In this subsection, we introduce the precise definition of the ERT for grayscale images. Without loss of generality, we postulate that all functions representing grayscale images of interest are defined on the open ball $B_{\mathbb{R}^{d}}(0,R)$ with a prespecified radius $R<\infty$ (after all, there is no infinitely large image in practice).
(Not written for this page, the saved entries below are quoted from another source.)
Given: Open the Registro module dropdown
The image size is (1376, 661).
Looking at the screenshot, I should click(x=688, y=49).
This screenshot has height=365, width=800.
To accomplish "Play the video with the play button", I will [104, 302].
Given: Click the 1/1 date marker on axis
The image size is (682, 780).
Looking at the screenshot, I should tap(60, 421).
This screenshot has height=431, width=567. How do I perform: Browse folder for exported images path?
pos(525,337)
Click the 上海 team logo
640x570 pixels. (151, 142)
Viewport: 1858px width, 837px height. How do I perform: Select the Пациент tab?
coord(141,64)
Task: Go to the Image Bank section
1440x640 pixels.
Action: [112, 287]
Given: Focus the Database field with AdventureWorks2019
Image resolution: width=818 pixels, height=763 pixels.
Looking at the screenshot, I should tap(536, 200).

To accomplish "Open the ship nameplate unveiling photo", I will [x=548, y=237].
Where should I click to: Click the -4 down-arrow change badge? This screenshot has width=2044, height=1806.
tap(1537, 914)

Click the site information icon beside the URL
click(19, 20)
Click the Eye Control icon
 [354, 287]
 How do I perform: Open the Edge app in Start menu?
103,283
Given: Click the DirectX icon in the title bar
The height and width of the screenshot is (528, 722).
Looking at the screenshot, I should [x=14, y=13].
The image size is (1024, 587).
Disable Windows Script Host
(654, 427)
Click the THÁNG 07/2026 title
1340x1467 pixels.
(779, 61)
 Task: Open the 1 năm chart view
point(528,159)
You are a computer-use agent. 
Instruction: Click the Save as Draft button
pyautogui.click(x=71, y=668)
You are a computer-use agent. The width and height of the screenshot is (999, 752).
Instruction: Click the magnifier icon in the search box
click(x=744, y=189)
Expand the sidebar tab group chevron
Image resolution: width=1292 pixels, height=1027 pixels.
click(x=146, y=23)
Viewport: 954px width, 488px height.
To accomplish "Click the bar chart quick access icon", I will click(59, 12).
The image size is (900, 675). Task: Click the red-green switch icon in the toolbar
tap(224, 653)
We model grayscale images/functions by the following definition.

Definition 3.3.

Any element in the function class $\mathfrak{D}_{R,d}$ defined as follows is called a grayscale function or grayscale image

\displaystyle\mathfrak{D}_{R,d}:=\left\{g\in\operatorname{Def}\left(B_{\mathbb{R}^{d}}(0,R)\,;\,\mathbb{R}\right)\,:\,\sup_{x}|g(x)|<\infty\text{ and }\operatorname{dist}\Big{(}\operatorname{supp}(g),\partial B_{\mathbb{R}^{d}}(0,R)\Big{)}>0\right\},

where $\operatorname{dist}(A,B):=\inf\{\|a-b\|:\,a\in A\text{ and }b\in B\}$ denotes the distance between two sets.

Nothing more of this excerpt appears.